==== FRAGMENTO DADO ====

Por Maximiliano Borches. Si bien se transformó en un lugar común decir que sin Evita, a la revolución justicialista que pensó, elaboró y condujo Juan Domingo Perón, le hubiese faltado esa mística necesaria en toda gran empresa: vamos a reconfirmar que es así. En solo siete años, Evita Perón supo conquistar la inmortalidad. Se transformó en la Palas Atenea peronista. La hija bastarda de un pueblo bastardo. La desmesurada pasión que llenó de gloria, los momentos de reposo de la razón del General.
Su paso huracanado durante el mejor período de toda la historia nacional, marcó para siempre los objetivos centrales de la revolución justicialista: la sustitución de la caridad por la solidaridad. Solo bastaron 33 años de vida, para proteger y potenciar otras tantas millones de vidas: «Yo no me dejé arrancar el alma que traje de la calle, por eso no me deslumbró jamás la grandeza del poder y pude ver sus miserias. Por eso nunca me olvidé de las miserias de mi pueblo y pude ver sus grandezas.»

==== LISTADO MOSTRADO ====

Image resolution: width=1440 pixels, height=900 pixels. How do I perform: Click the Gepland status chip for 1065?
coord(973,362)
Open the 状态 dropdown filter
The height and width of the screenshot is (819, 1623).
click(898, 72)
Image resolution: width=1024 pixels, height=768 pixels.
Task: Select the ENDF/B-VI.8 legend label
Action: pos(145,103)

====

▸ **CONSIGNA**
¿Qué sustitución señala el fragmento dado como objetivo central de la revolución justicialista?

▸ **RESPUESTA ESCRITA**
La sustitución de la caridad por la solidaridad.